A report by a panel appointed by Virginia Governor Timothy Kaine concluded that lives could have been saved if alerts had been sent out earlier and classes canceled after Cho killed his first two victims.
At Delaware State, officials did not wait. Within about 20 minutes of the shooting being reported to police, even as the victims were being taken to hospitals, campus police and residence hall advisers were telling students to stay in their dorm rooms, although not all were told there had been a shooting.
Before dawn, notices had been posted in dormitories and classes had been canceled.

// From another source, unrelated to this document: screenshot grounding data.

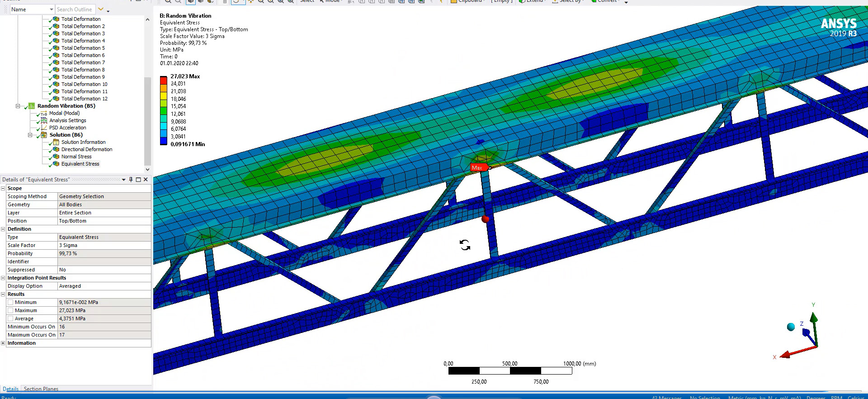Click the Search Outline input field

tap(75, 10)
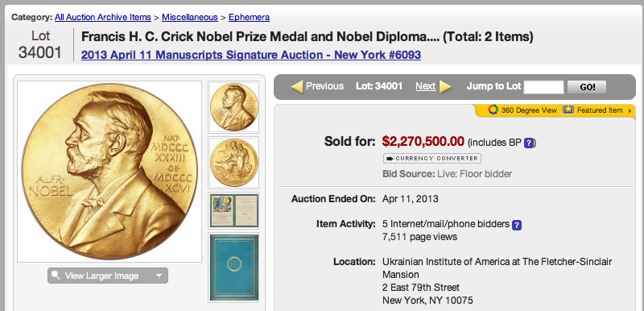Open the Currency Converter button
644x311 pixels.
(432, 158)
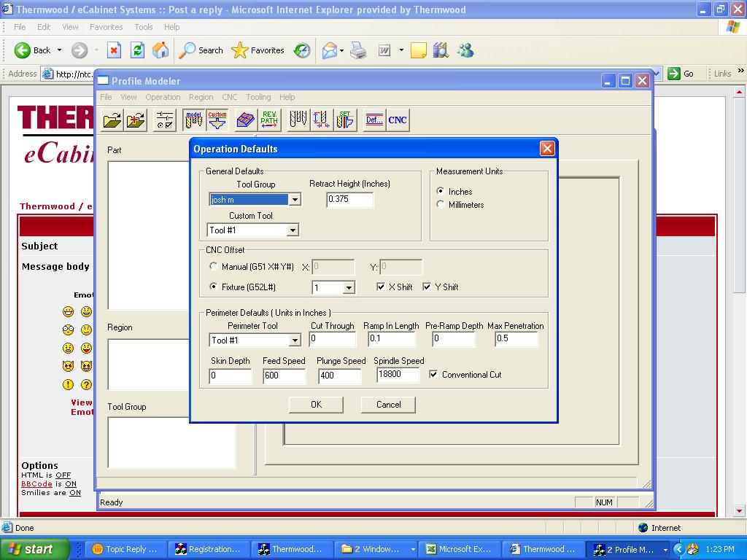Click the open folder icon in Profile Modeler
Image resolution: width=747 pixels, height=560 pixels.
click(x=112, y=120)
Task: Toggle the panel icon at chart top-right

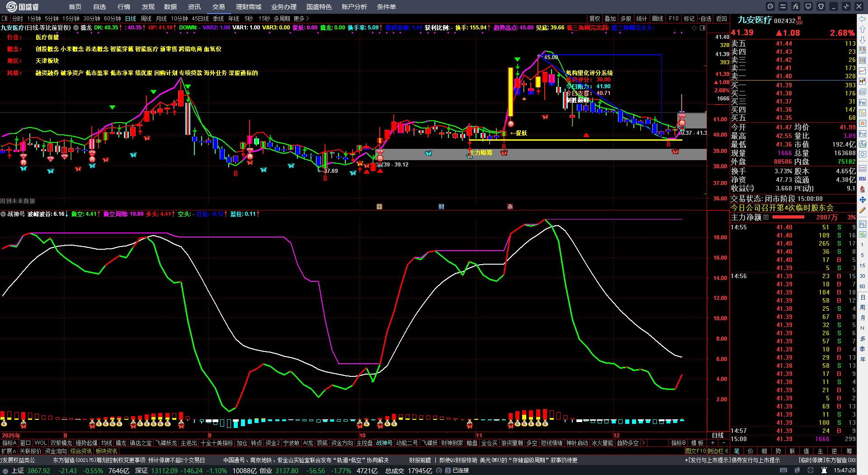Action: coord(703,28)
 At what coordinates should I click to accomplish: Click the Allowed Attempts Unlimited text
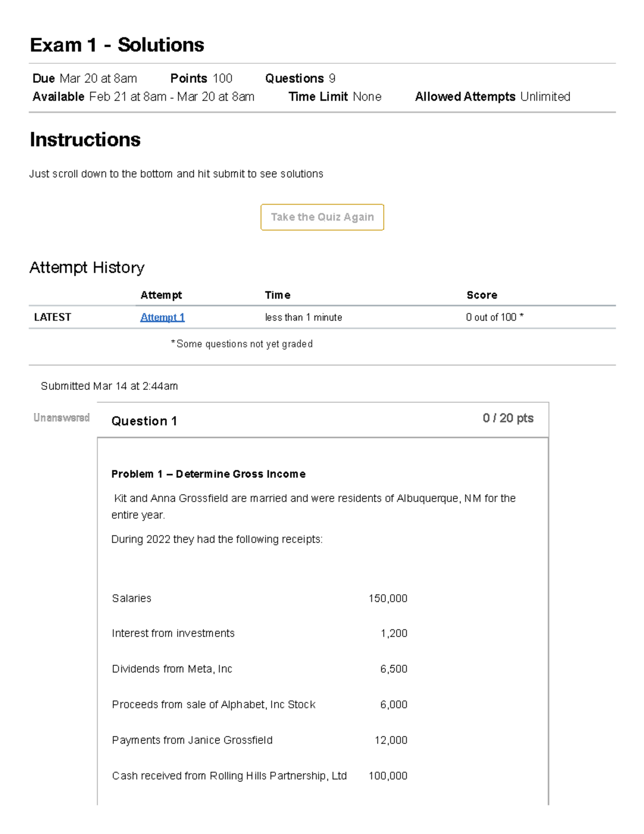[x=492, y=97]
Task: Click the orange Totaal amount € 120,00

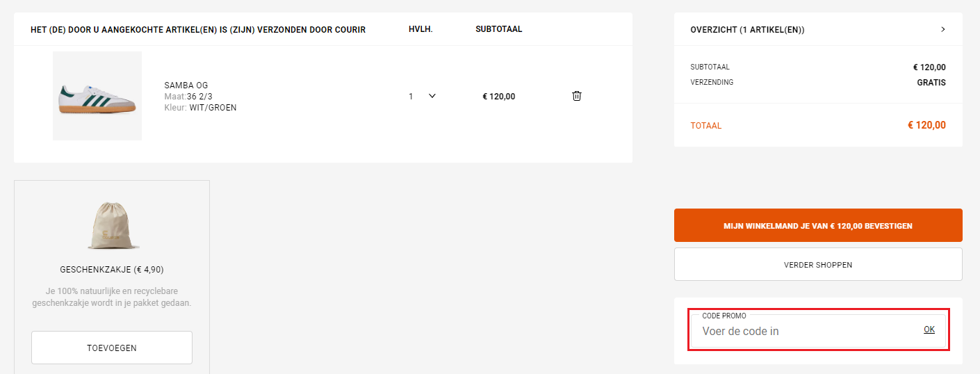Action: pyautogui.click(x=926, y=125)
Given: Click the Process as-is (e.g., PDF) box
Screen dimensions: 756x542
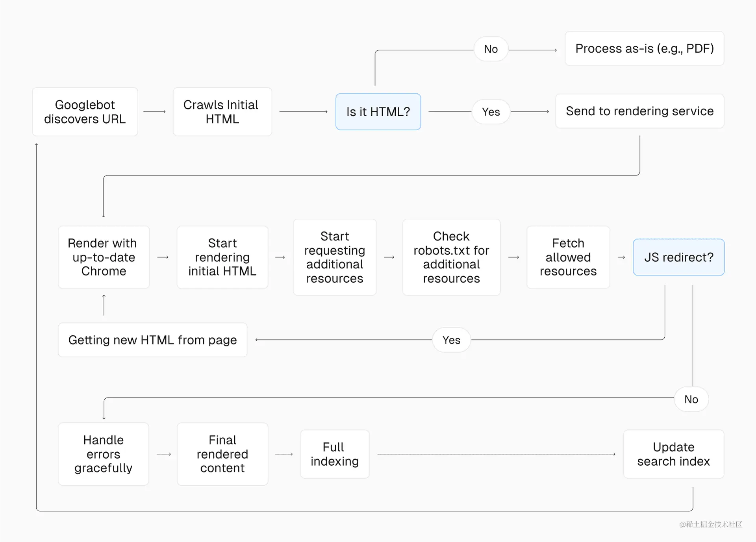Looking at the screenshot, I should tap(644, 48).
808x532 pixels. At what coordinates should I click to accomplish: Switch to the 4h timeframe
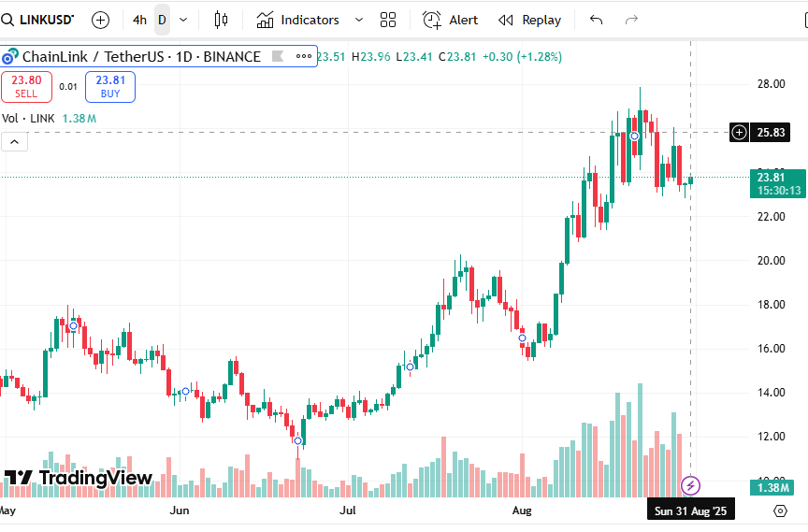click(139, 20)
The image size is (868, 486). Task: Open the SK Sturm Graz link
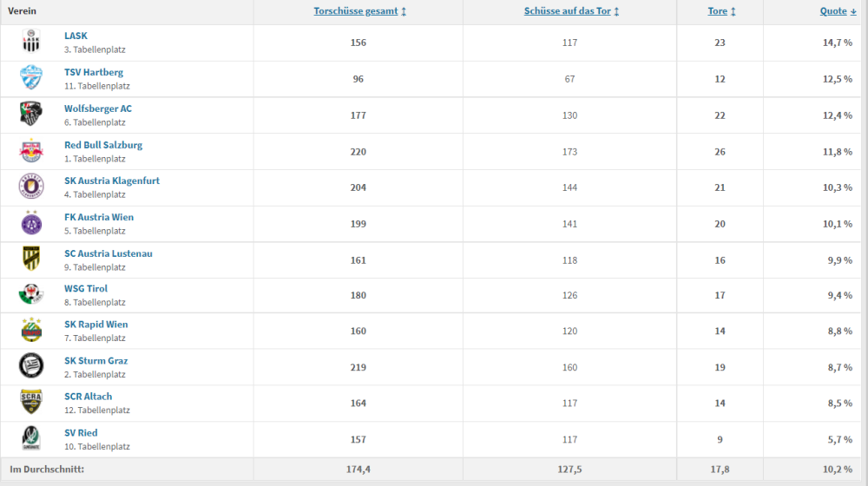pyautogui.click(x=95, y=360)
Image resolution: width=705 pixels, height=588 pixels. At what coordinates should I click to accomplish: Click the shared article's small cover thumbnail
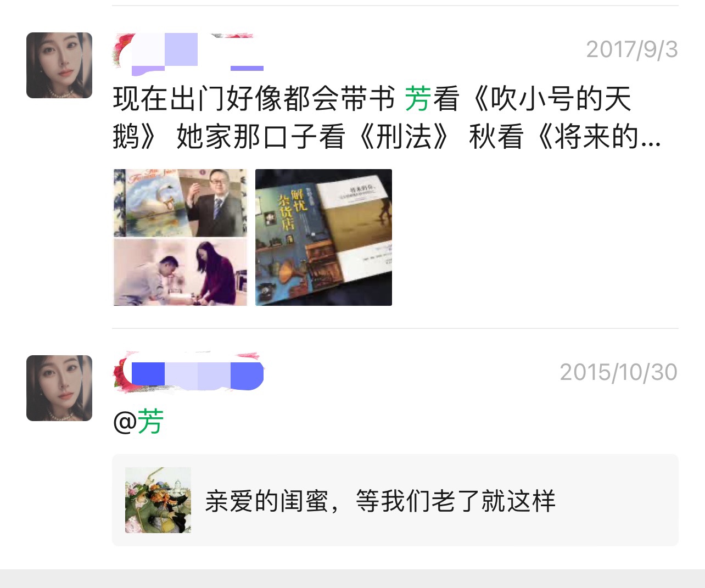click(158, 500)
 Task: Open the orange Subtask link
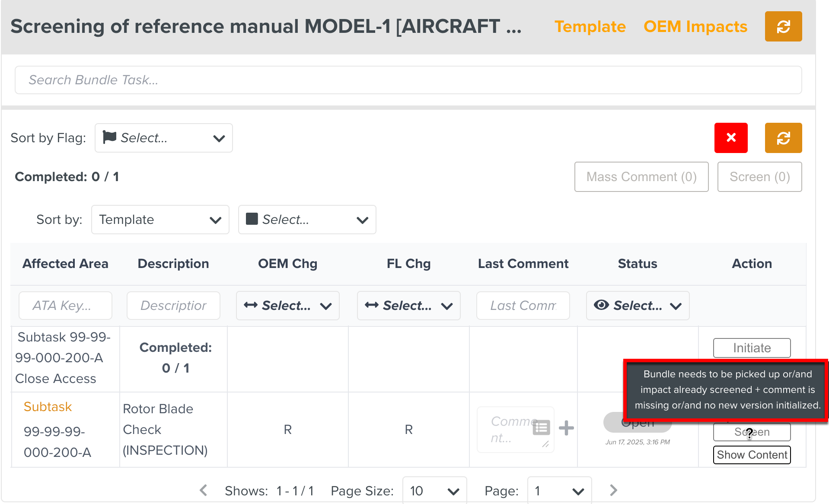[x=48, y=407]
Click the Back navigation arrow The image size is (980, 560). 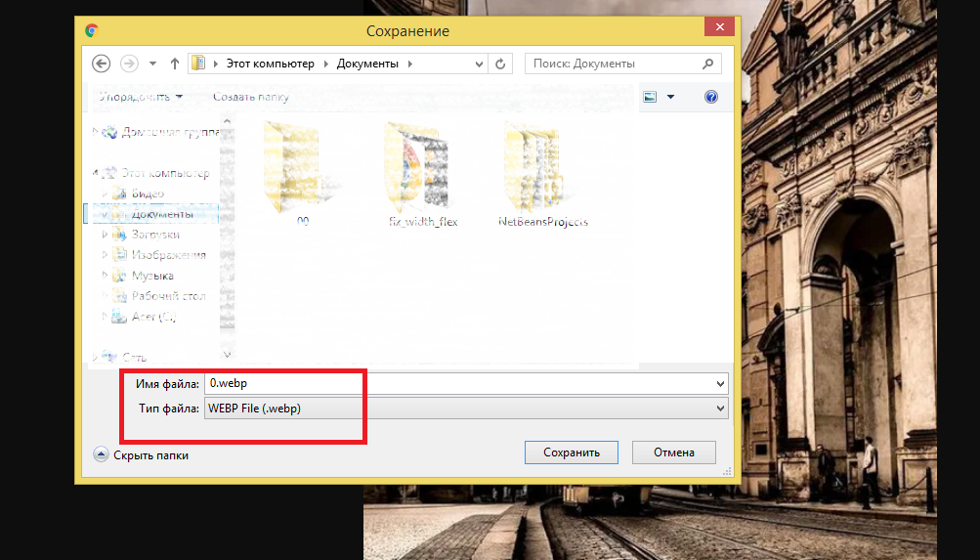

The shootings happened under very different circumstances. The Virginia Tech rampage began at 7am as students thronged the campus and headed to morning classes; at Delaware State, it happened in the middle of the night. Also, the Delaware campus is about one-sixth the size of the Virginia Tech campus.
Students were still being advised on Friday afternoon to remain in their dorms, but were being escorted to the cafeteria for meals. Officials also made arrangements for students who wanted to leave campus for the weekend.
Timmara Gooden, 20, said in a phone interview from her dorm room that she and her suite mates kept each other calm and were making sure that their parents understand that they were OK.
Students were not even going into their dorm hallways.
"We don't want to walk out there, because we don't know what's going on," Gooden said.
Officials said access to the campus would remain limited yesterday and that yesterday's classes, a weekend farmers' market, and an alumni meeting had been canceled.
"It is a limited access day, that includes no media," Holmes said.
"We just want to settle down tomorrow, ease back into this thing," he said.
At the start of the semester, the campus held a memorial service for three students and an incoming student who were shot execution-style on Aug. 4 as they hung out at an elementary school in their hometown of Newark, New Jersey. Holmes said there was no indication that Friday's shooting was related in any way to the Newark killings.